[Provided data]:
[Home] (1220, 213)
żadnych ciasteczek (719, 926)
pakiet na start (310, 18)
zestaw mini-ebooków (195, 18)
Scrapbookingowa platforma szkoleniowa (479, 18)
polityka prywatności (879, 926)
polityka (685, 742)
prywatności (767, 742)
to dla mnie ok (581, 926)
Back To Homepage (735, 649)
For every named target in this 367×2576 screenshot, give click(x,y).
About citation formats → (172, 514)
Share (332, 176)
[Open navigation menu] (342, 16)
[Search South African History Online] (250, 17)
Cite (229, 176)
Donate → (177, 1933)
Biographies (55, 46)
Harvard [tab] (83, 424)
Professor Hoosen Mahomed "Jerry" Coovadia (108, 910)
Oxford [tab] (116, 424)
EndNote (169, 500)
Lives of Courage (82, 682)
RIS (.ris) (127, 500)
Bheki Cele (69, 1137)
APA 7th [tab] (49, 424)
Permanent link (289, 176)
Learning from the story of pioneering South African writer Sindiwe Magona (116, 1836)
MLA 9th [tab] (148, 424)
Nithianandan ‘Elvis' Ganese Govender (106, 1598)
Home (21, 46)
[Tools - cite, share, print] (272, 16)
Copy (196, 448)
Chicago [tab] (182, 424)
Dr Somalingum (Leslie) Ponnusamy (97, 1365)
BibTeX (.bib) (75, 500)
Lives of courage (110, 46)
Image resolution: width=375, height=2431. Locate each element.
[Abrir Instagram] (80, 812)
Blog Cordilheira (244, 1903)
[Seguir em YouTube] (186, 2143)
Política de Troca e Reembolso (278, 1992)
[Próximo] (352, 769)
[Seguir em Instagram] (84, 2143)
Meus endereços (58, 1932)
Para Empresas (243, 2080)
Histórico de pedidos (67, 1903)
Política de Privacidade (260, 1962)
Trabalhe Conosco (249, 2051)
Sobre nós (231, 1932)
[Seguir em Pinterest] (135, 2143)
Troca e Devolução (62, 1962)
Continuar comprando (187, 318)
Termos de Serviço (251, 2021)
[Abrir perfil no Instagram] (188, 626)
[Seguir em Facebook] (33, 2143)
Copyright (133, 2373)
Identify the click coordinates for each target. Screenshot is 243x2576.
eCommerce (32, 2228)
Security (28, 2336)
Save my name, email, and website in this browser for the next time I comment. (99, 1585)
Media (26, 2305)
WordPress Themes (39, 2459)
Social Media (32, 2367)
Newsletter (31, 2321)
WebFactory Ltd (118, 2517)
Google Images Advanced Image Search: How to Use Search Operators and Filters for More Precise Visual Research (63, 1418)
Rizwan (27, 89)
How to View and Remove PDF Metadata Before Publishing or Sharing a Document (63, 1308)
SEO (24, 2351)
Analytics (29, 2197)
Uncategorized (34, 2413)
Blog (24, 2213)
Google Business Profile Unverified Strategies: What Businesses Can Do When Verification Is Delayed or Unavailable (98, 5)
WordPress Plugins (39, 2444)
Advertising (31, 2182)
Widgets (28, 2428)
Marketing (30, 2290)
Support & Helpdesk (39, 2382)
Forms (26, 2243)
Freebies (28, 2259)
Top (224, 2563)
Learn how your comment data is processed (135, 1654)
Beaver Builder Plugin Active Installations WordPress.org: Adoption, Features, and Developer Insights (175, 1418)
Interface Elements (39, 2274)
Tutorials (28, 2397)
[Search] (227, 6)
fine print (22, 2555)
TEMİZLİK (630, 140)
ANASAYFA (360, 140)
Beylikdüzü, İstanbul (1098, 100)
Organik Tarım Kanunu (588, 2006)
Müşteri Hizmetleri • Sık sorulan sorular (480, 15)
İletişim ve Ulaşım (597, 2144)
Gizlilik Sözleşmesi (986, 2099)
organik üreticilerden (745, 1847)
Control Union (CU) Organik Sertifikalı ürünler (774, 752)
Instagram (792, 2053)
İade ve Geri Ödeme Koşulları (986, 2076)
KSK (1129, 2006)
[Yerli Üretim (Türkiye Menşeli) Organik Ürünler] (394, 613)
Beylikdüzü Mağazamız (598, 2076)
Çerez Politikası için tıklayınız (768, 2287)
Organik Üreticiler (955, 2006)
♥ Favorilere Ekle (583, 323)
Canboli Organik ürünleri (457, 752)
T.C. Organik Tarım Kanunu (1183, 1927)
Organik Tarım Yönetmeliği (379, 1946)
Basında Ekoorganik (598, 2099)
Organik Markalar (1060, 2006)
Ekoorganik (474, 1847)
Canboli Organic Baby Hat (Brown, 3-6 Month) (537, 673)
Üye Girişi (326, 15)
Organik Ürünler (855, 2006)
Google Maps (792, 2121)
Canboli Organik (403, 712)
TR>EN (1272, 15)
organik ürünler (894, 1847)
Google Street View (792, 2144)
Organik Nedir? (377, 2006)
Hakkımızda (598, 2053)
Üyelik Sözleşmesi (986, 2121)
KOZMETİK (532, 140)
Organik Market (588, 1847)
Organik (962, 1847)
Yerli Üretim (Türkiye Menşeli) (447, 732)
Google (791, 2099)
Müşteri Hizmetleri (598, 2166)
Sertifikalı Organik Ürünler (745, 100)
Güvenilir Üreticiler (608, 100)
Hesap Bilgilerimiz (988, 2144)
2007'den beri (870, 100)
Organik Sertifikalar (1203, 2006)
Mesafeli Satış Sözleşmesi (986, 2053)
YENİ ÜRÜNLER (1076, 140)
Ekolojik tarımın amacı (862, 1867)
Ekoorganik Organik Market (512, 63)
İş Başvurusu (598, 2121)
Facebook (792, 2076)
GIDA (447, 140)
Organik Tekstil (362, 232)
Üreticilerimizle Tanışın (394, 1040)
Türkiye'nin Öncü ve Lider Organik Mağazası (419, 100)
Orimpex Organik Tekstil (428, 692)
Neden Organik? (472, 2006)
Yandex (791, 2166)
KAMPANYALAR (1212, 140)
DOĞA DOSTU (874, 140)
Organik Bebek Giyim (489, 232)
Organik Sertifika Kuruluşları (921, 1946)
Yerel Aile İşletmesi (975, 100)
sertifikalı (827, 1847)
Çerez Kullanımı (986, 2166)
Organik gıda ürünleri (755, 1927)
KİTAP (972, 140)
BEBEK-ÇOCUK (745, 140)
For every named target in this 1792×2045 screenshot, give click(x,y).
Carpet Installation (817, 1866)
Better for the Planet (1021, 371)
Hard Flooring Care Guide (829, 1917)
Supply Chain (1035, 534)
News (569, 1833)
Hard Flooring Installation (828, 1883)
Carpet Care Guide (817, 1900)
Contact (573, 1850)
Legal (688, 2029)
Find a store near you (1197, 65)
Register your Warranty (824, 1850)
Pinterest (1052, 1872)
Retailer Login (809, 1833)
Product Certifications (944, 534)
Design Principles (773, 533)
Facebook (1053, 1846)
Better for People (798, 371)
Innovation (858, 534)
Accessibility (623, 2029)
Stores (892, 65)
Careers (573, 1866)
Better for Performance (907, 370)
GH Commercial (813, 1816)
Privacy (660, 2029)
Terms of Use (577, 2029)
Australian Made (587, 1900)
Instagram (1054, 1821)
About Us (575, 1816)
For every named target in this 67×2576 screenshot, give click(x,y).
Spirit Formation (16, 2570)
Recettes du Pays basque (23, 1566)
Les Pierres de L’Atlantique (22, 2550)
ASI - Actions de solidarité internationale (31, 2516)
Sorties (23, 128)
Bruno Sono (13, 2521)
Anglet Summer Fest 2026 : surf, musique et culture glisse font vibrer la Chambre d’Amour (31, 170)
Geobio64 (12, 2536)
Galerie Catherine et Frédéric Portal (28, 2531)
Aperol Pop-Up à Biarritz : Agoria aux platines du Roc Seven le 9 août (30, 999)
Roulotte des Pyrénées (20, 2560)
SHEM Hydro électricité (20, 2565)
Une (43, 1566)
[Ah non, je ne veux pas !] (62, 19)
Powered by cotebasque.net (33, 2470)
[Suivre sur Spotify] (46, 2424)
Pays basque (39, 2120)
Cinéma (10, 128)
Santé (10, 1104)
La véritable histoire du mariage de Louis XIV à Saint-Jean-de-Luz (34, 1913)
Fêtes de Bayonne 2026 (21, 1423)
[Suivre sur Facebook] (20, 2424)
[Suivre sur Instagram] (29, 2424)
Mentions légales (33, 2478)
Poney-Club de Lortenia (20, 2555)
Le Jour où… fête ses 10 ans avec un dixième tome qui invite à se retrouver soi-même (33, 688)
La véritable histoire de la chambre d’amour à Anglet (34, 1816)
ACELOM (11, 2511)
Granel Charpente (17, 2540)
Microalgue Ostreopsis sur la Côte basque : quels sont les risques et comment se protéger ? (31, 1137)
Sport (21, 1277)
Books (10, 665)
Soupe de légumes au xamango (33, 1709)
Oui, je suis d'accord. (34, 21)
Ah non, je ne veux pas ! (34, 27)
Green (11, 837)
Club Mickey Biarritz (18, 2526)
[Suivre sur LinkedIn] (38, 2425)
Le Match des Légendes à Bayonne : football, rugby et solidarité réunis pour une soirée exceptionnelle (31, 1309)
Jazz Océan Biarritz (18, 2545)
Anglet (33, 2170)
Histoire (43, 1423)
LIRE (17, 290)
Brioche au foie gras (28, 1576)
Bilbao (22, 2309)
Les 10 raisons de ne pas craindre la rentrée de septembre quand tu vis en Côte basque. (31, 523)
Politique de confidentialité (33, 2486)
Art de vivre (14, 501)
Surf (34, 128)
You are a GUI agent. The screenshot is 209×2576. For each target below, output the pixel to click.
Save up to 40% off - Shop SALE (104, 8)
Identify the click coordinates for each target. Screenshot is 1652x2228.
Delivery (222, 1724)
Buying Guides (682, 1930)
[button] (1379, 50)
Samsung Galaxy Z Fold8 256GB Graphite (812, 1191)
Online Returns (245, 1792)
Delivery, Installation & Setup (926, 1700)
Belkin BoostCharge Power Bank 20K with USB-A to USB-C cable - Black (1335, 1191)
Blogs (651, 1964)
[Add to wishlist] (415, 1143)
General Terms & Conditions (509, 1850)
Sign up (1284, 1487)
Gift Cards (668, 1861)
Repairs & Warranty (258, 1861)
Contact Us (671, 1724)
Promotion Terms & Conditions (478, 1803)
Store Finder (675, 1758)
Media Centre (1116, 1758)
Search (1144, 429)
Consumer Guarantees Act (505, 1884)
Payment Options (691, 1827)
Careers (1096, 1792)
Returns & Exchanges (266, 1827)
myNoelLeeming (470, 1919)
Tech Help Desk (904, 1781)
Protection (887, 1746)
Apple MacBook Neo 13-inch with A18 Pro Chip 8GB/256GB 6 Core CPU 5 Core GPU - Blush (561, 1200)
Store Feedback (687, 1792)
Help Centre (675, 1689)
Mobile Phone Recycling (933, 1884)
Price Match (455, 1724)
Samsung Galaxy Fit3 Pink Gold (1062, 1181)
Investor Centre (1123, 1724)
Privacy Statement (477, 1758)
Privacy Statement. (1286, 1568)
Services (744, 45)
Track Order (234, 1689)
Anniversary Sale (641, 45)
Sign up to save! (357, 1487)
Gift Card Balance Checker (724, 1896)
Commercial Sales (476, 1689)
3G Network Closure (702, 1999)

[Your objective]:
Using the listing above, copy exactly the line that contains "Learning from the", the line that contains "Lives of courage (110, 46)", and each line that falls between them.

[Response box]:
Learning from the story of pioneering South African writer Sindiwe Magona (116, 1836)
MLA 9th [tab] (148, 424)
Nithianandan ‘Elvis' Ganese Govender (106, 1598)
Home (21, 46)
[Tools - cite, share, print] (272, 16)
Copy (196, 448)
Chicago [tab] (182, 424)
Dr Somalingum (Leslie) Ponnusamy (97, 1365)
BibTeX (.bib) (75, 500)
Lives of courage (110, 46)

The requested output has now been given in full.